[Dataset entries]
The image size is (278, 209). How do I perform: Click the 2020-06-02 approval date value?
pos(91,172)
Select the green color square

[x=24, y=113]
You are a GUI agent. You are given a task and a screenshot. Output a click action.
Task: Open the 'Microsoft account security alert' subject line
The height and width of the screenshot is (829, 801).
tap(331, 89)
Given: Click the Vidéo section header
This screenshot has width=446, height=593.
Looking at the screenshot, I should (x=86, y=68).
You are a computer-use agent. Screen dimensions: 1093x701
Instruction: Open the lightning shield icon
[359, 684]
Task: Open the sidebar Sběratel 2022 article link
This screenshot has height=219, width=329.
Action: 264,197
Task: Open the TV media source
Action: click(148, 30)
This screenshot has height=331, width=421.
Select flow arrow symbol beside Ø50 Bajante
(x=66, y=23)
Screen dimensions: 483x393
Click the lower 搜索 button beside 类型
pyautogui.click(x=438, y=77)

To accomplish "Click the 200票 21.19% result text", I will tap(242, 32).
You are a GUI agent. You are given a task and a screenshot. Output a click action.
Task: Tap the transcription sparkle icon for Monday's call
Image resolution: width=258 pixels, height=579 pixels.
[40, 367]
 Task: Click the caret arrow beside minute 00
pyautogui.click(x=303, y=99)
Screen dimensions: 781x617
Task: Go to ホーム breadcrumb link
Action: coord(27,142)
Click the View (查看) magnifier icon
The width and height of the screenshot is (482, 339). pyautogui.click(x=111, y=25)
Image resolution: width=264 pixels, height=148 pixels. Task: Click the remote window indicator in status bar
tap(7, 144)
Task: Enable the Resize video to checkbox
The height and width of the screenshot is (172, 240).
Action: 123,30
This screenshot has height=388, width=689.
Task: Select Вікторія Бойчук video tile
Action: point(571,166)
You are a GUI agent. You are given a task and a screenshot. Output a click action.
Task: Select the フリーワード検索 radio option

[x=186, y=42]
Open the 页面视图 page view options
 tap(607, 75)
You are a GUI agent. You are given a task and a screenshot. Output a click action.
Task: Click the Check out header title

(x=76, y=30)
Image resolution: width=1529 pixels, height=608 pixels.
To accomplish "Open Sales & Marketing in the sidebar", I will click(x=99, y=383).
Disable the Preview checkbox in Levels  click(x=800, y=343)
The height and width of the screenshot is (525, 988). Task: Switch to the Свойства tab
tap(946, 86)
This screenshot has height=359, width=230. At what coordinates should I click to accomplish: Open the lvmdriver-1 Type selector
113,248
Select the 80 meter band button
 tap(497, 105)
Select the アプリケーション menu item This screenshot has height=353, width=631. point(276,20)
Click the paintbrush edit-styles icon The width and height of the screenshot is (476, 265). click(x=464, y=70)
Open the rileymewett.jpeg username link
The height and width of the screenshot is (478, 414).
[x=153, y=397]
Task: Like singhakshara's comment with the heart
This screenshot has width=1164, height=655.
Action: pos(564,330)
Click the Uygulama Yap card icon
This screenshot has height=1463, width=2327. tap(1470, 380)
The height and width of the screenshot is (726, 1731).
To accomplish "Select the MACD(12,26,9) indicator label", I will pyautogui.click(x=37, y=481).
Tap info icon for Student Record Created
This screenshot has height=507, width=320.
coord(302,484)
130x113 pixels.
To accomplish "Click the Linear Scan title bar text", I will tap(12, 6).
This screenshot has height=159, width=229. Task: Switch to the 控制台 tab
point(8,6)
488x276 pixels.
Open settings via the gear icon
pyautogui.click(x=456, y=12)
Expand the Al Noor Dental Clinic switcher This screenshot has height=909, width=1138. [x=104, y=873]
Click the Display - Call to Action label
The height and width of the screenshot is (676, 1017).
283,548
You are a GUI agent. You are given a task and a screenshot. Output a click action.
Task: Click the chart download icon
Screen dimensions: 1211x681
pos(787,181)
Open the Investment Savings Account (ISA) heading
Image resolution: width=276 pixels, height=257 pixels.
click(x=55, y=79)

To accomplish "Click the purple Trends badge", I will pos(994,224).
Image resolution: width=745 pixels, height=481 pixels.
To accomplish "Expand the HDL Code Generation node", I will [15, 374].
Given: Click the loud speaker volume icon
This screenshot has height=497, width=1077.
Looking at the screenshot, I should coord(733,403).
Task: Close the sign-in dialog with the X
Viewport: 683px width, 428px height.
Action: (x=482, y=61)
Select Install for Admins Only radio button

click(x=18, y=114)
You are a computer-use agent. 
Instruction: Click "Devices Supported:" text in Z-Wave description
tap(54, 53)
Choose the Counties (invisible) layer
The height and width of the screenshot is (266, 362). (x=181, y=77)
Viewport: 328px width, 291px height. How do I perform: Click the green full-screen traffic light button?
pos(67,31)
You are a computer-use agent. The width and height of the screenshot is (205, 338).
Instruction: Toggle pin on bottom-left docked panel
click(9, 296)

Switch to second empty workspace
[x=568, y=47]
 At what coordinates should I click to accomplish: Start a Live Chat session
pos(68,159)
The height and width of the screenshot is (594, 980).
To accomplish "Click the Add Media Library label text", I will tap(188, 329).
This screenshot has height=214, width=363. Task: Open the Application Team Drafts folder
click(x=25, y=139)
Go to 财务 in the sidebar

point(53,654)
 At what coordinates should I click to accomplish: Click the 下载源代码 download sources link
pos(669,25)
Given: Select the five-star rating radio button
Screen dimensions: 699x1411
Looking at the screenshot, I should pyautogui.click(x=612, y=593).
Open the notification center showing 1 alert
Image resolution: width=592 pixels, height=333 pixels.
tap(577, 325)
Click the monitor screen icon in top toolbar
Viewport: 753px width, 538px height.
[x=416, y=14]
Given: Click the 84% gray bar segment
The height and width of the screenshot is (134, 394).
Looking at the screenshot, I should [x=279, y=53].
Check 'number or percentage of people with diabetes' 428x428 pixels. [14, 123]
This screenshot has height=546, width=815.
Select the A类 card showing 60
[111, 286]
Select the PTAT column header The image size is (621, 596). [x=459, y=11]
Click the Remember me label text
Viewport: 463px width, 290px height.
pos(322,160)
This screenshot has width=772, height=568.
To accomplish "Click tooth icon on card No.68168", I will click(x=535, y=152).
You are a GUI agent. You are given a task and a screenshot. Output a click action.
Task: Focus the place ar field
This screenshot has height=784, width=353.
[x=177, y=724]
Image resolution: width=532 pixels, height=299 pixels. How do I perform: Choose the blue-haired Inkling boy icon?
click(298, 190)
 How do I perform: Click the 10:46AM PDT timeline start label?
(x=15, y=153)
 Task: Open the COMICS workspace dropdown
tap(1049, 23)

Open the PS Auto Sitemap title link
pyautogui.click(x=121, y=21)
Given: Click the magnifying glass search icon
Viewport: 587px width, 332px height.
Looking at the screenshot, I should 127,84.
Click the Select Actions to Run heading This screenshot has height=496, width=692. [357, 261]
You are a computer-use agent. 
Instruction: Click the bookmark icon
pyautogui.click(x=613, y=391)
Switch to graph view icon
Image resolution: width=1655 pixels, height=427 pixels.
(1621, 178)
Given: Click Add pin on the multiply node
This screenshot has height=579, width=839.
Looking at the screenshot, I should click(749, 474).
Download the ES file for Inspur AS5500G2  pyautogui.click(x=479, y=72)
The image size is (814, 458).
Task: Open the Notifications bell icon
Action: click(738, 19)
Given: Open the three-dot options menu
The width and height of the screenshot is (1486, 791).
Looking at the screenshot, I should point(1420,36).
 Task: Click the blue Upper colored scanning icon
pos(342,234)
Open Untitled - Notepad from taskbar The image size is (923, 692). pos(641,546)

### Your goal
Give all the entries again exactly; leave none out.

### Answer to this exercise
The image size is (278, 209). How do I perform: Click the 2020-06-02 approval date value?
pos(91,172)
Select the green color square

[x=24, y=113]
You are a GUI agent. You are given a task and a screenshot. Output a click action.
Task: Open the 'Microsoft account security alert' subject line
The height and width of the screenshot is (829, 801).
tap(331, 89)
Given: Click the Vidéo section header
This screenshot has width=446, height=593.
Looking at the screenshot, I should (x=86, y=68).
You are a computer-use agent. Screen dimensions: 1093x701
Instruction: Open the lightning shield icon
[359, 684]
Task: Open the sidebar Sběratel 2022 article link
This screenshot has height=219, width=329.
Action: 264,197
Task: Open the TV media source
Action: click(148, 30)
This screenshot has height=331, width=421.
Select flow arrow symbol beside Ø50 Bajante
(x=66, y=23)
Screen dimensions: 483x393
Click the lower 搜索 button beside 类型
pyautogui.click(x=438, y=77)

To accomplish "Click the 200票 21.19% result text", I will tap(242, 32).
You are a GUI agent. You are given a task and a screenshot. Output a click action.
Task: Tap the transcription sparkle icon for Monday's call
Image resolution: width=258 pixels, height=579 pixels.
[40, 367]
 Task: Click the caret arrow beside minute 00
pyautogui.click(x=303, y=99)
Screen dimensions: 781x617
Task: Go to ホーム breadcrumb link
Action: coord(27,142)
Click the View (查看) magnifier icon
The width and height of the screenshot is (482, 339). pyautogui.click(x=111, y=25)
Image resolution: width=264 pixels, height=148 pixels. Task: Click the remote window indicator in status bar
tap(7, 144)
Task: Enable the Resize video to checkbox
The height and width of the screenshot is (172, 240).
Action: 123,30
This screenshot has height=388, width=689.
Task: Select Вікторія Бойчук video tile
Action: point(571,166)
You are a GUI agent. You are given a task and a screenshot. Output a click action.
Task: Select the フリーワード検索 radio option

[x=186, y=42]
Open the 页面视图 page view options
 tap(607, 75)
You are a GUI agent. You are given a task and a screenshot. Output a click action.
Task: Click the Check out header title

(x=76, y=30)
Image resolution: width=1529 pixels, height=608 pixels.
To accomplish "Open Sales & Marketing in the sidebar", I will click(x=99, y=383).
Disable the Preview checkbox in Levels  click(x=800, y=343)
The height and width of the screenshot is (525, 988). Task: Switch to the Свойства tab
tap(946, 86)
This screenshot has height=359, width=230. At what coordinates should I click to accomplish: Open the lvmdriver-1 Type selector
113,248
Select the 80 meter band button
 tap(497, 105)
Select the アプリケーション menu item This screenshot has height=353, width=631. point(276,20)
Click the paintbrush edit-styles icon The width and height of the screenshot is (476, 265). click(x=464, y=70)
Open the rileymewett.jpeg username link
The height and width of the screenshot is (478, 414).
[x=153, y=397]
Task: Like singhakshara's comment with the heart
This screenshot has width=1164, height=655.
Action: pos(564,330)
Click the Uygulama Yap card icon
This screenshot has height=1463, width=2327. tap(1470, 380)
The height and width of the screenshot is (726, 1731).
To accomplish "Select the MACD(12,26,9) indicator label", I will pyautogui.click(x=37, y=481).
Tap info icon for Student Record Created
This screenshot has height=507, width=320.
coord(302,484)
130x113 pixels.
To accomplish "Click the Linear Scan title bar text", I will tap(12, 6).
This screenshot has height=159, width=229. Task: Switch to the 控制台 tab
point(8,6)
488x276 pixels.
Open settings via the gear icon
pyautogui.click(x=456, y=12)
Expand the Al Noor Dental Clinic switcher This screenshot has height=909, width=1138. [x=104, y=873]
Click the Display - Call to Action label
The height and width of the screenshot is (676, 1017).
283,548
You are a GUI agent. You are given a task and a screenshot. Output a click action.
Task: Click the chart download icon
Screen dimensions: 1211x681
pos(787,181)
Open the Investment Savings Account (ISA) heading
Image resolution: width=276 pixels, height=257 pixels.
click(x=55, y=79)

To accomplish "Click the purple Trends badge", I will pos(994,224).
Image resolution: width=745 pixels, height=481 pixels.
To accomplish "Expand the HDL Code Generation node", I will [15, 374].
Given: Click the loud speaker volume icon
This screenshot has height=497, width=1077.
Looking at the screenshot, I should coord(733,403).
Task: Close the sign-in dialog with the X
Viewport: 683px width, 428px height.
Action: (x=482, y=61)
Select Install for Admins Only radio button

click(x=18, y=114)
You are a computer-use agent. 
Instruction: Click "Devices Supported:" text in Z-Wave description
tap(54, 53)
Choose the Counties (invisible) layer
The height and width of the screenshot is (266, 362). (x=181, y=77)
Viewport: 328px width, 291px height. How do I perform: Click the green full-screen traffic light button?
pos(67,31)
You are a computer-use agent. The width and height of the screenshot is (205, 338).
Instruction: Toggle pin on bottom-left docked panel
click(9, 296)

Switch to second empty workspace
[x=568, y=47]
 At what coordinates should I click to accomplish: Start a Live Chat session
pos(68,159)
The height and width of the screenshot is (594, 980).
To accomplish "Click the Add Media Library label text", I will tap(188, 329).
This screenshot has height=214, width=363. Task: Open the Application Team Drafts folder
click(x=25, y=139)
Go to 财务 in the sidebar

point(53,654)
 At what coordinates should I click to accomplish: Click the 下载源代码 download sources link
pos(669,25)
Given: Select the five-star rating radio button
Screen dimensions: 699x1411
Looking at the screenshot, I should pyautogui.click(x=612, y=593).
Open the notification center showing 1 alert
Image resolution: width=592 pixels, height=333 pixels.
tap(577, 325)
Click the monitor screen icon in top toolbar
Viewport: 753px width, 538px height.
[x=416, y=14]
Given: Click the 84% gray bar segment
The height and width of the screenshot is (134, 394).
Looking at the screenshot, I should [x=279, y=53].
Check 'number or percentage of people with diabetes' 428x428 pixels. [14, 123]
This screenshot has height=546, width=815.
Select the A类 card showing 60
[111, 286]
Select the PTAT column header The image size is (621, 596). [x=459, y=11]
Click the Remember me label text
Viewport: 463px width, 290px height.
pos(322,160)
This screenshot has width=772, height=568.
To accomplish "Click tooth icon on card No.68168", I will click(x=535, y=152).
You are a GUI agent. You are given a task and a screenshot. Output a click action.
Task: Focus the place ar field
This screenshot has height=784, width=353.
[x=177, y=724]
Image resolution: width=532 pixels, height=299 pixels. How do I perform: Choose the blue-haired Inkling boy icon?
click(298, 190)
 How do I perform: Click the 10:46AM PDT timeline start label?
(x=15, y=153)
 Task: Open the COMICS workspace dropdown
tap(1049, 23)

Open the PS Auto Sitemap title link
pyautogui.click(x=121, y=21)
Given: Click the magnifying glass search icon
Viewport: 587px width, 332px height.
Looking at the screenshot, I should 127,84.
Click the Select Actions to Run heading This screenshot has height=496, width=692. [357, 261]
You are a computer-use agent. 
Instruction: Click the bookmark icon
pyautogui.click(x=613, y=391)
Switch to graph view icon
Image resolution: width=1655 pixels, height=427 pixels.
(1621, 178)
Given: Click Add pin on the multiply node
This screenshot has height=579, width=839.
Looking at the screenshot, I should click(749, 474).
Download the ES file for Inspur AS5500G2  pyautogui.click(x=479, y=72)
The image size is (814, 458).
Task: Open the Notifications bell icon
Action: click(738, 19)
Given: Open the three-dot options menu
The width and height of the screenshot is (1486, 791).
Looking at the screenshot, I should point(1420,36).
 Task: Click the blue Upper colored scanning icon
pos(342,234)
Open Untitled - Notepad from taskbar The image size is (923, 692). pos(641,546)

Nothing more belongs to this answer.